Stated goal
Swap "filter icon" for "search icon" in the lines starting with the line containing "This screenshot has width=1456, height=819." and going on through the end of the records, keeping everything else unchanged. Give back only those lines, without the pictures.

Raw data
━━━━━━━━━━

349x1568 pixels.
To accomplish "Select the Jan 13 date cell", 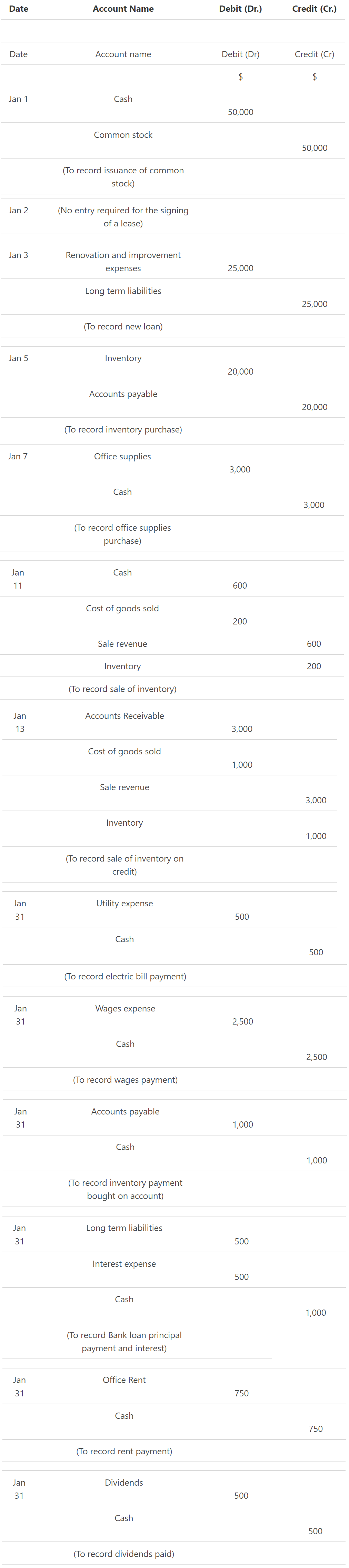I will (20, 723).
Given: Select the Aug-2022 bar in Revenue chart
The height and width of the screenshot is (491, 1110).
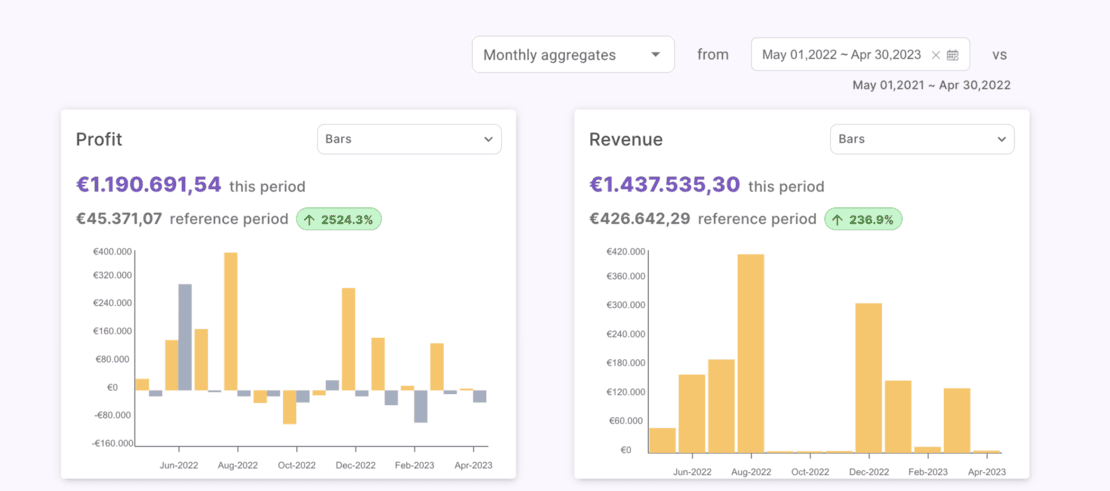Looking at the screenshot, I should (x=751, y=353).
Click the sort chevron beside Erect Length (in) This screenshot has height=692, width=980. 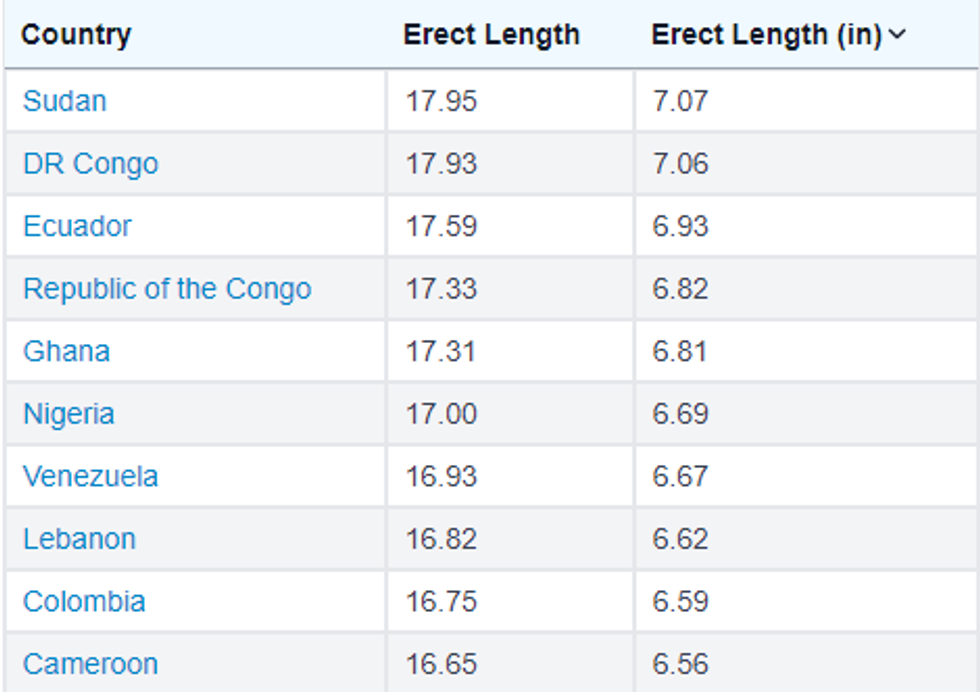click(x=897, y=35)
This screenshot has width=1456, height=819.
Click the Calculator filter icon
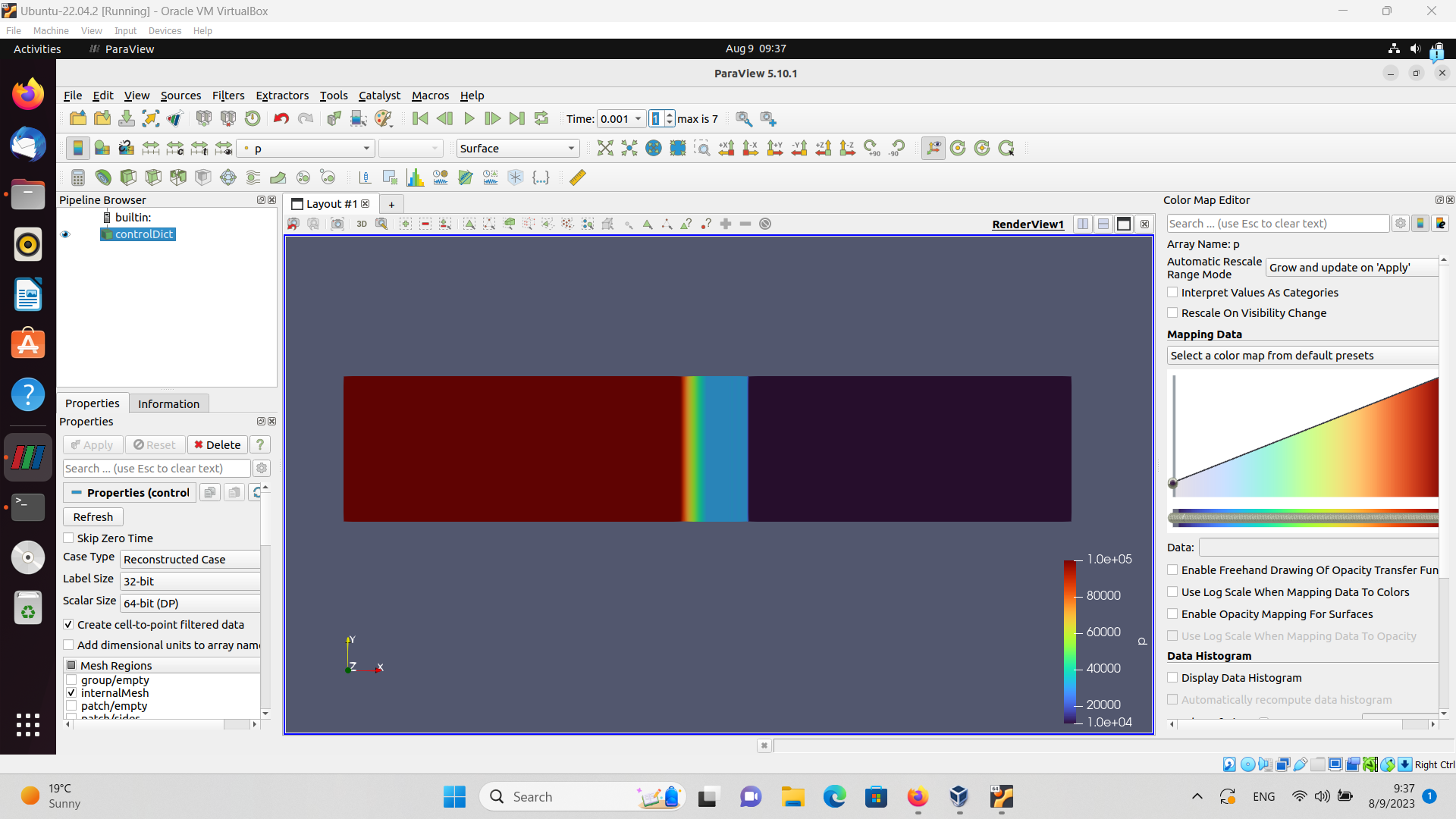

━━━━━━━━━━

Solution to this exercise
This screenshot has width=1456, height=819.
Click the Calculator search icon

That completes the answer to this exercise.